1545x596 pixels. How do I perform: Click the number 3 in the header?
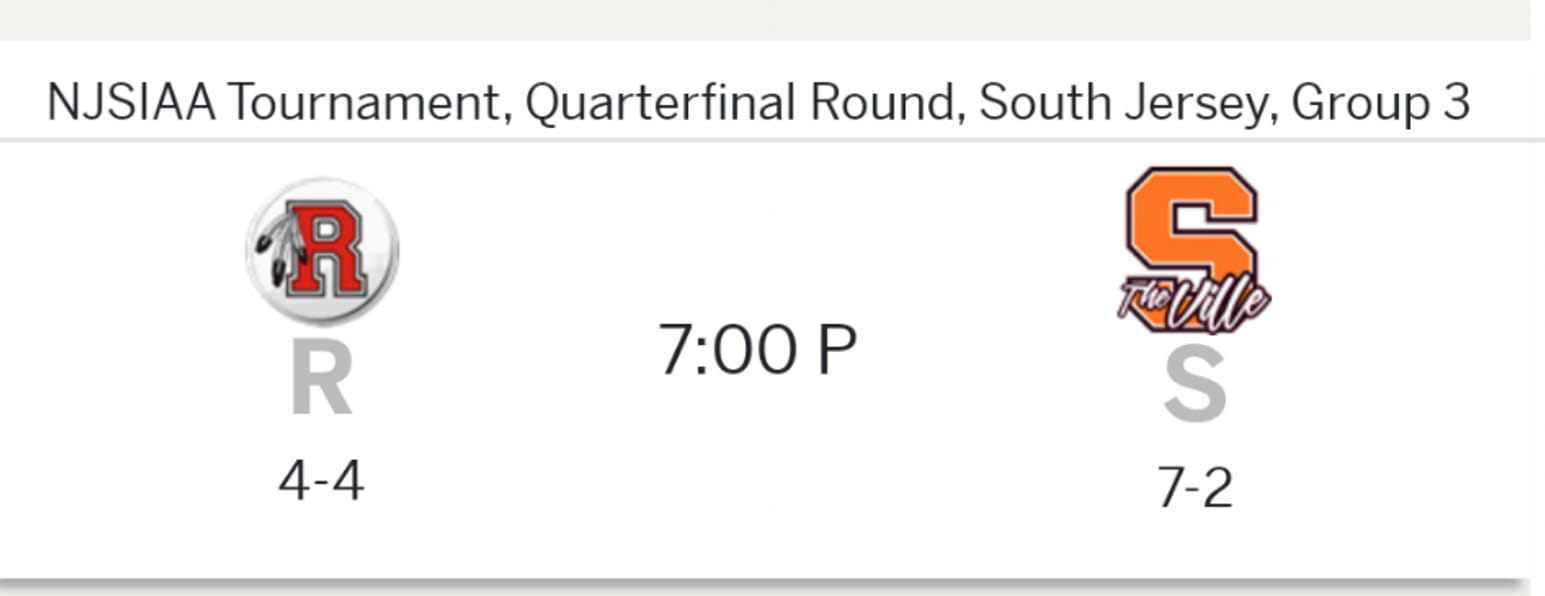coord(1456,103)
...
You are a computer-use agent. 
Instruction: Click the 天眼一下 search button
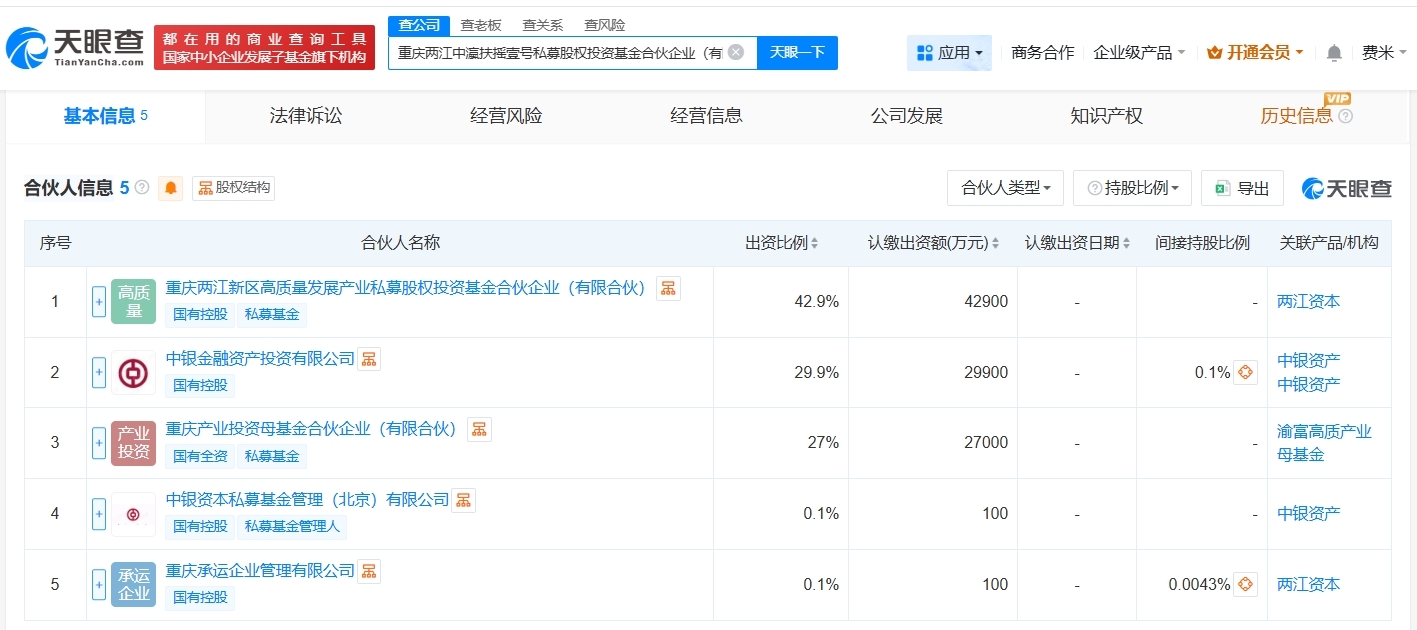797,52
==
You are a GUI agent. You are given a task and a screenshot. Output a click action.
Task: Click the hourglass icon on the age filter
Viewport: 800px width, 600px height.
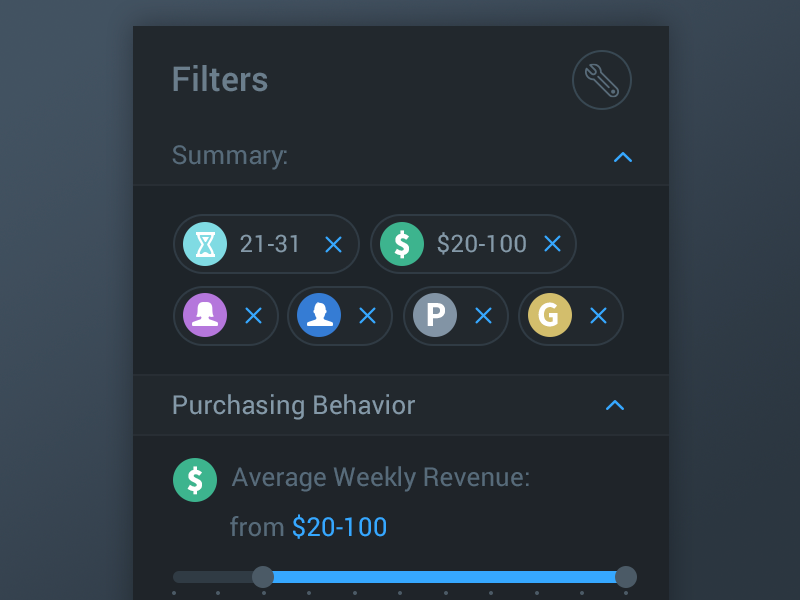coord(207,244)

Task prompt:
Show every line of the records above that contains the word "agent".

Response:
You are a computer-use agent. 
You are a GUI agent. You are given a task and a screenshot. Output a click action.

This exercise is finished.